Although the practice of awarding counsel fees in matrimonial actions had its historical origins in our chancery courts, the discretion of the chancery courts regarding counsel fees was superseded as a result of the rulemaking power granted to the Supreme Court by the 1947 Constitution. As we noted in State v. Otis Elevator, 12 N.J. 1 (1953):

From the outset in New Jersey, following English precedents, the allowance of costs and counsel fees had been uniformly considered by the courts of this State to be a matter of procedure rather than of substantive law. In accordance with this uniformly accepted view the Supreme Court, in the exercise of the rule-making power over practice and procedure granted it by Article VI, Section II, paragraph 3 of the Constitution of 1947, promulgated Rule 3:54-7 relating to counsel fees to be effective September 15, 1948, coincidentally with the Judicial Article of the Constitution. Rule 3:54-7 in its original form provided that no fee for legal services should be allowed in the taxed costs or otherwise, except in (a) matrimonial actions, (b) out of a fund in court, (c) in uncontested actions for the foreclosure of mortgages, or (d) "as provided by these rules or by law

[102 NJ Page 55]

with respect to any action, whether or not there is a fund in court." On January 21, 1949, paragraph (d) of the rule was amended by adding the qualification that "the authority, heretofore vested in the Court of Chancery for the granting of counsel fees in causes generally, is hereby superseded." [ Id. at 5-6 (citations omitted).]

Nevertheless, in applying our Rules governing the award of counsel fees in matrimonial actions, we have been guided by the same factors that impelled the award of counsel fees in our chancery courts. Under our practice, which has been followed since the mid-1800s,

the award of counsel fees and costs in a matrimonial action rests in the discretion of the court. Handelman v. Handelman, 17 N.J. 1, 7 (1954); Morrissey v. Morrissey, 1 N.J. 448 (1949), overruled on other grounds, Meeker v. Meeker, 52 N.J. 59 (1968); Lasasso v. Lasasso, 1 N.J. 324 (1949); Wheeler v. Wheeler, 48 N.J. Super. 184, 191-195 (App.Div. 1957); R. 4:42-8; R. 4:42-9(a)(1).

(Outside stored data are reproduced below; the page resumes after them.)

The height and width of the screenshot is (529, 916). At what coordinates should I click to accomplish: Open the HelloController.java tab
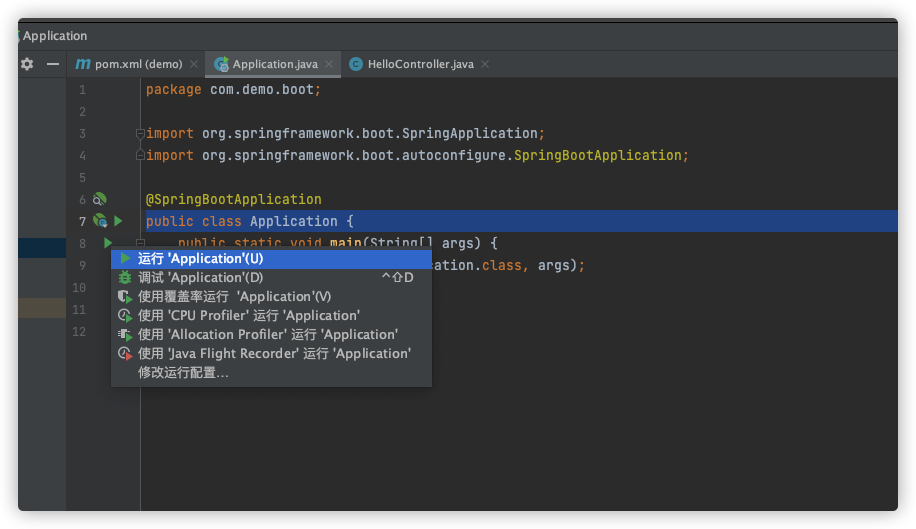[420, 64]
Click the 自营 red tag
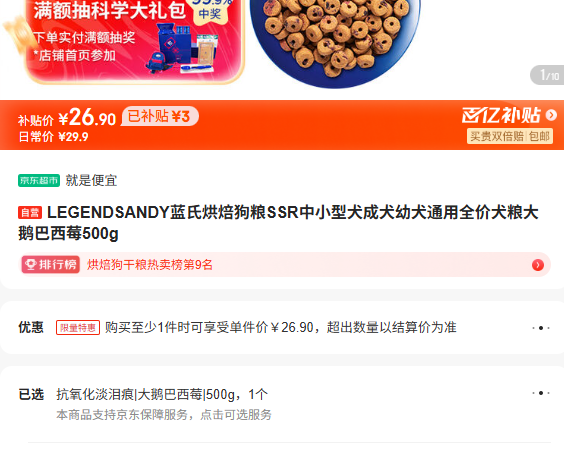This screenshot has width=564, height=451. point(30,213)
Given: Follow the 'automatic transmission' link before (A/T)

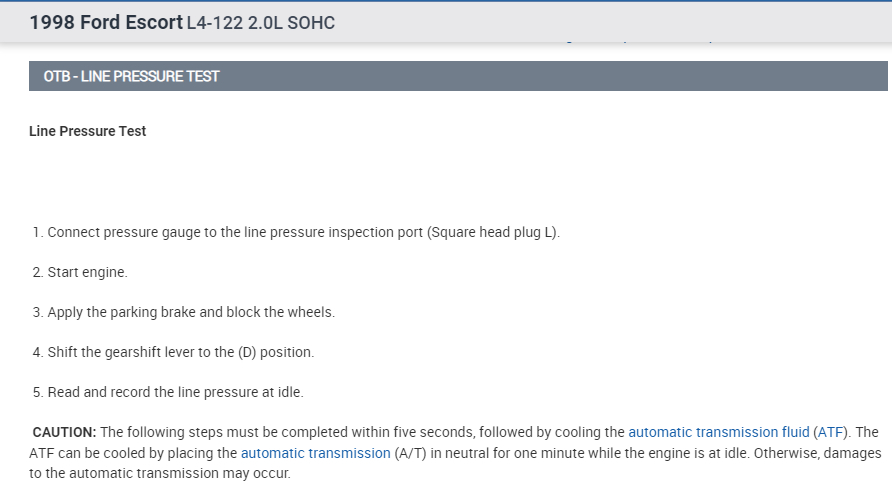Looking at the screenshot, I should pyautogui.click(x=315, y=453).
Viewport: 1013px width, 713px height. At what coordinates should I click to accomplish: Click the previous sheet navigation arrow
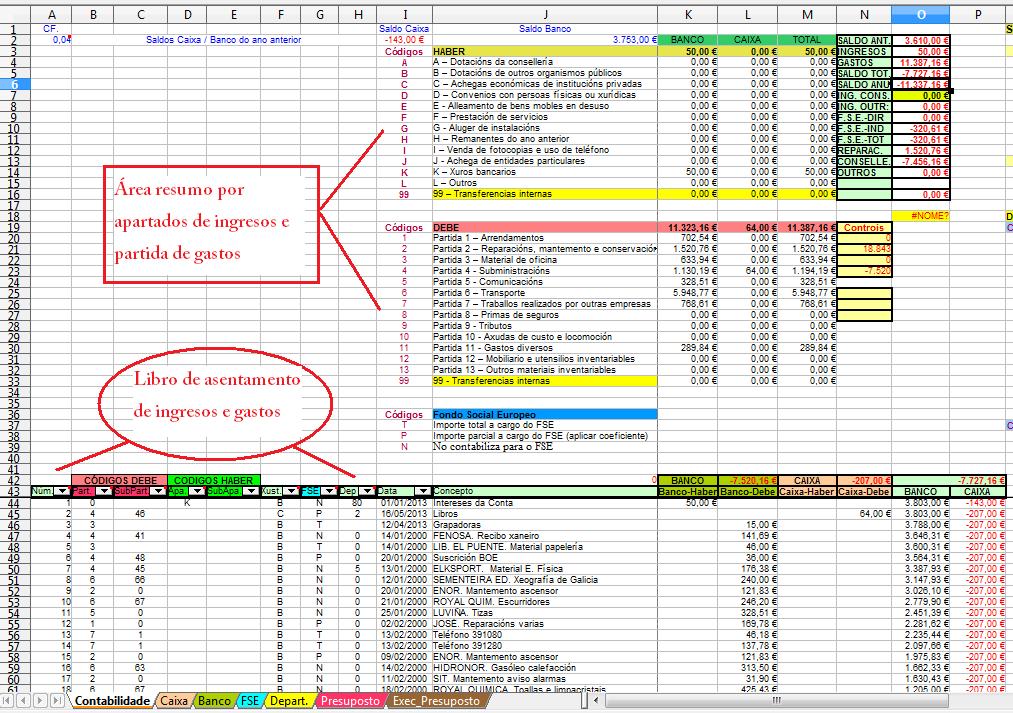[x=25, y=702]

In deciding whether a wife is entitled to counsel fees and costs, our courts focus on several factors, including the wife's need, the husband's financial ability to pay and the wife's good faith in instituting or defending the action. 3 Nelson, Divorce and Annulment (2d ed. 1945), at pp. 215-220. Cf. Capodanno v. Capodanno, 58 N.J. 113 (1971); Khalaf v. Khalaf, 58 N.J. 63 (1971). Those factors being met, it is the policy of our law that counsel fees and costs in matrimonial actions are properly the obligation of the husband and he should be compelled to furnish them to the wife. In this respect, counsel fees and costs are not unlike other categories of "necessaries," which the law compels the husband, the usual repository of family finances, to furnish to the wife. 3 Nelson, supra, at pp. 216, 231-32. See generally Annot., Husband & Wife -- Legal Services -- Divorce, 25 A.L.R. 354 (1923); 41 C.J.S. Husband and Wife ยง 60, p. 526 (1944). [ Williams v. Williams, 59 N.J. 229, 233 (1971).]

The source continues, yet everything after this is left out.